## WORK TASK
Reproduce everything below, from the first line of the items down to and including the line containing "Looking at the", without changing it, and leave the pictures out.

## MATERIALS PROVIDED
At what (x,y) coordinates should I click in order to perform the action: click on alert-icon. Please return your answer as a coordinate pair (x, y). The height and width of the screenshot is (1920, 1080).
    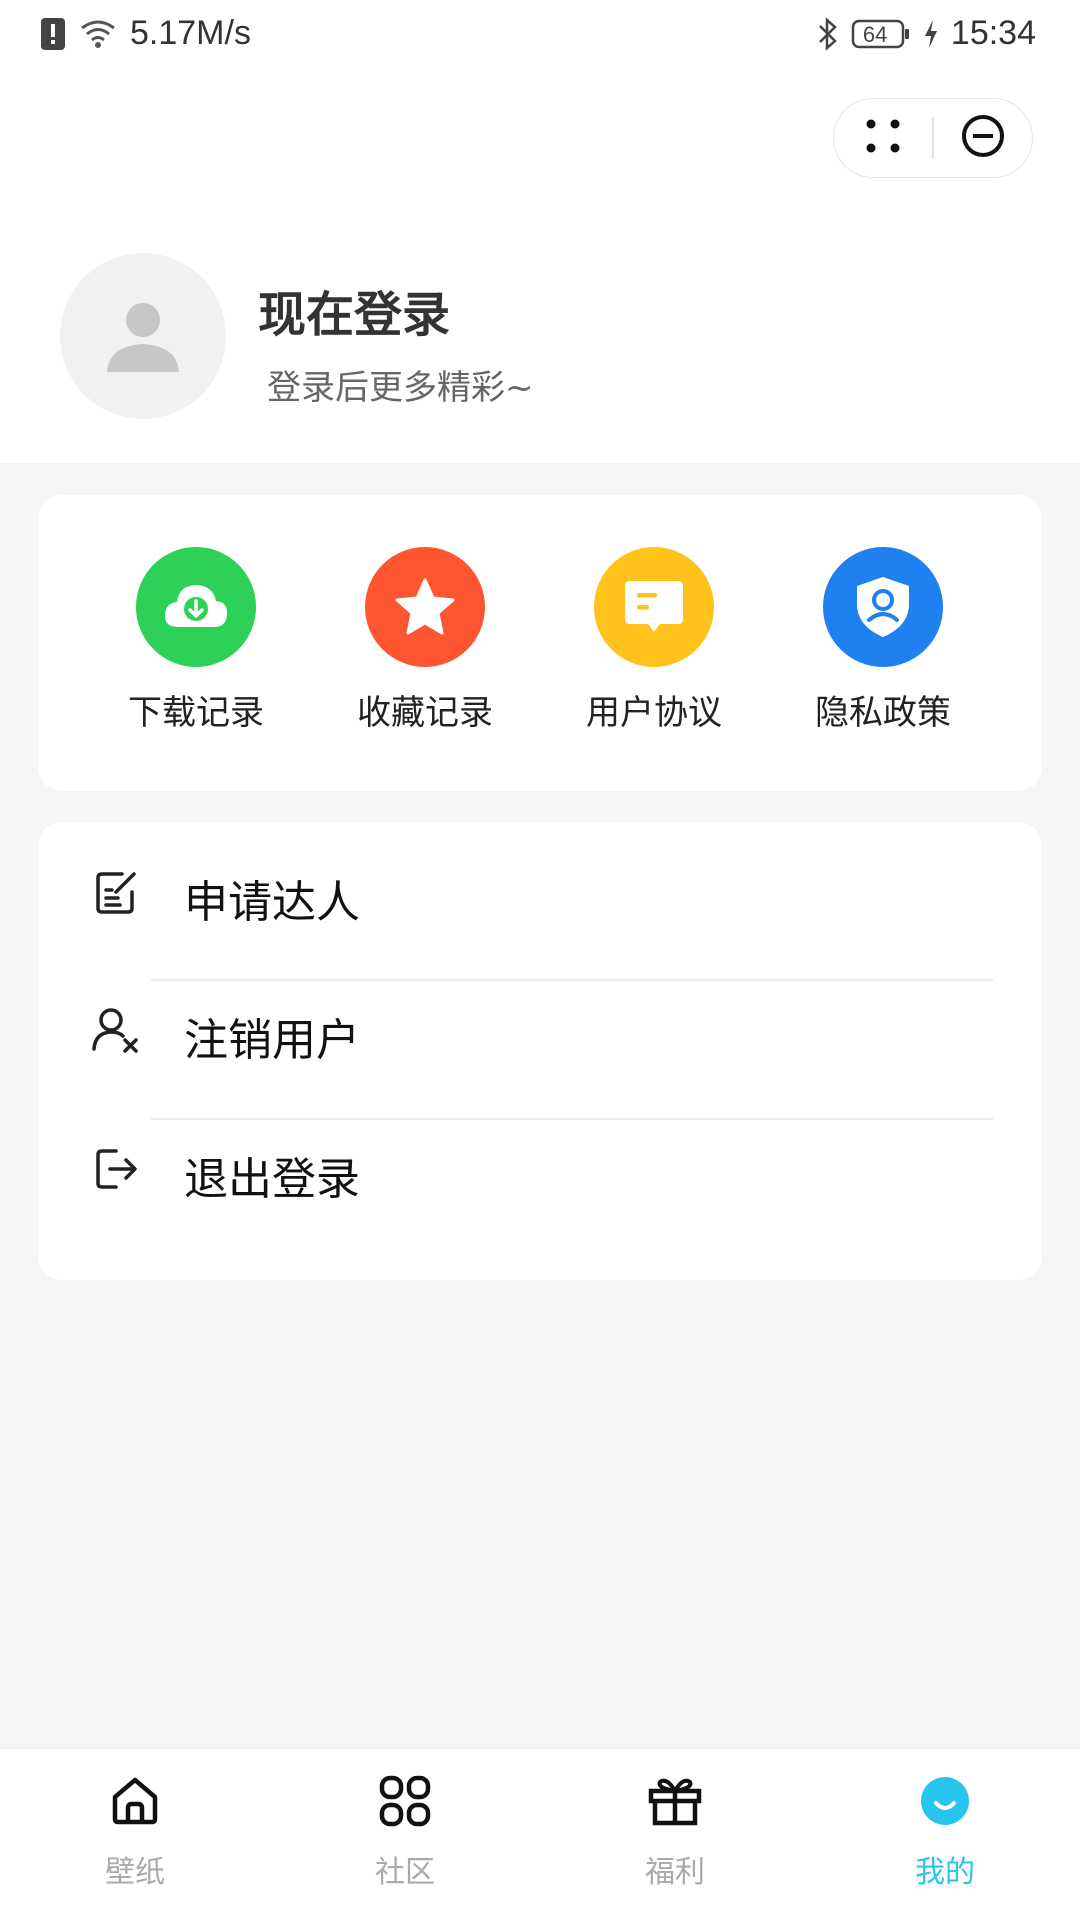
    Looking at the image, I should click on (53, 34).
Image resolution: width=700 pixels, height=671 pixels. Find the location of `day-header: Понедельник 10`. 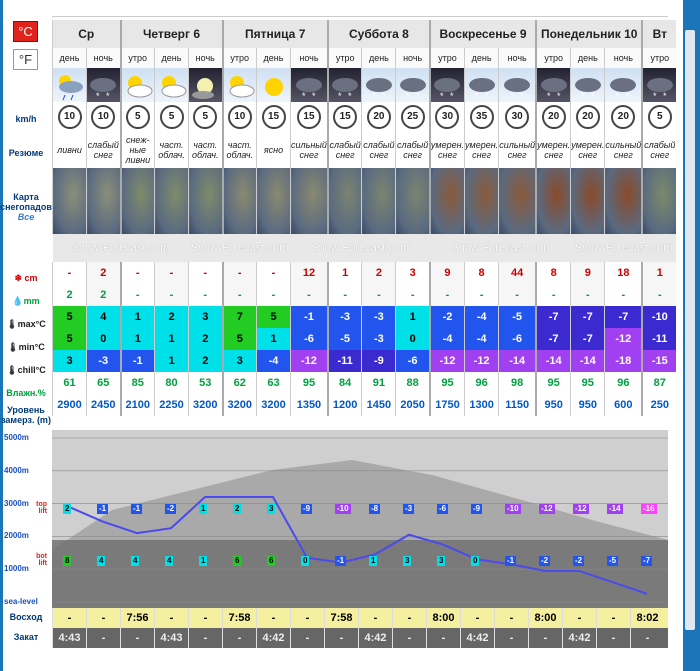

day-header: Понедельник 10 is located at coordinates (589, 34).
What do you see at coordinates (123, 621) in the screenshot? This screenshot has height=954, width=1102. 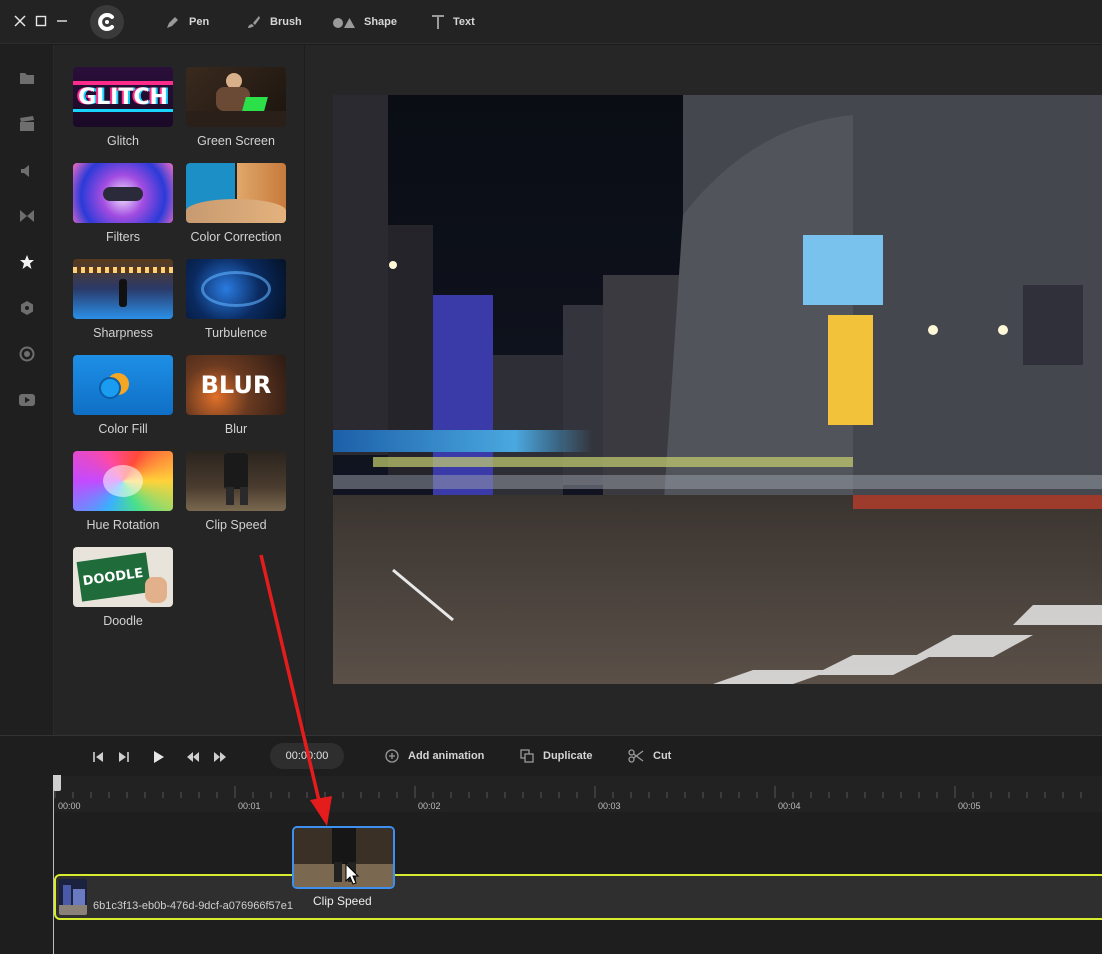 I see `effect-label: Doodle` at bounding box center [123, 621].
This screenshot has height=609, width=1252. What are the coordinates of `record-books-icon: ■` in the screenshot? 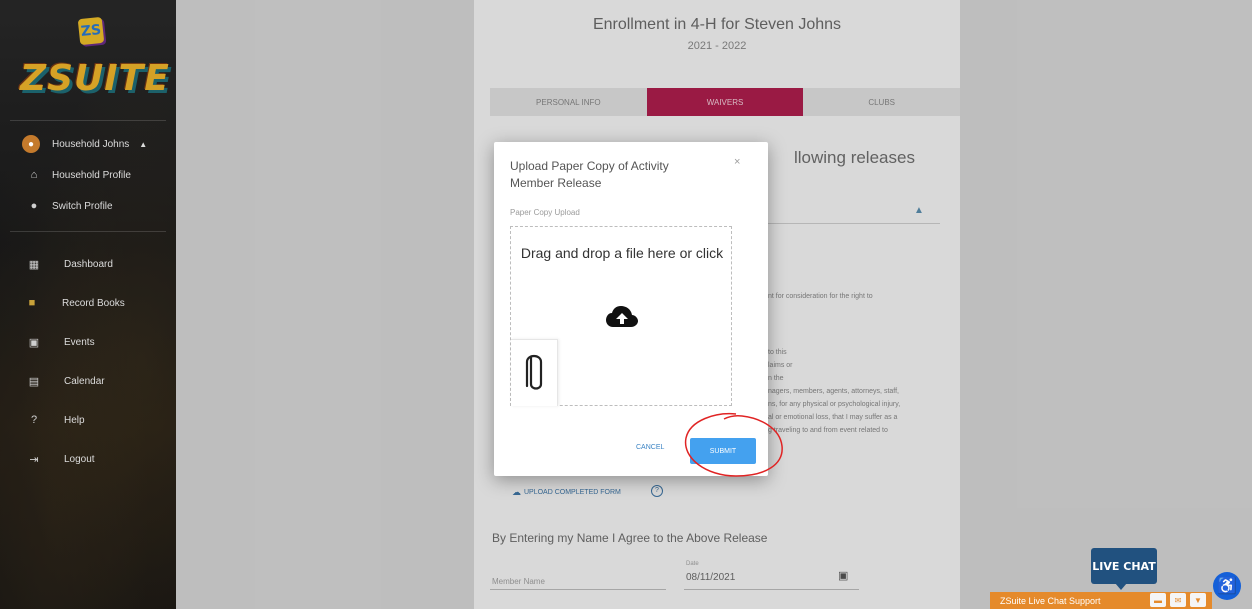 It's located at (32, 303).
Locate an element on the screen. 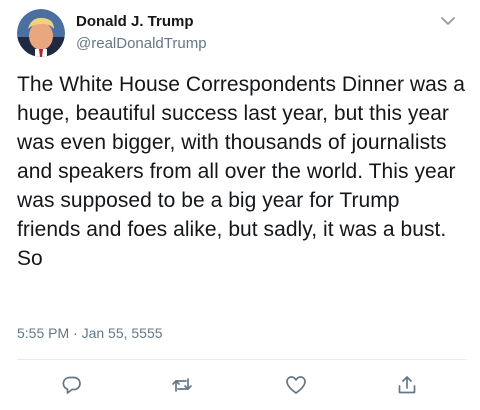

## ANSWER BOX
At what (x,y) coordinates should I click in order to perform the action: click on alert-icon. Please return your answer as a coordinate pair (x, y). The height and width of the screenshot is (1920, 1080).
    Looking at the image, I should click on (53, 34).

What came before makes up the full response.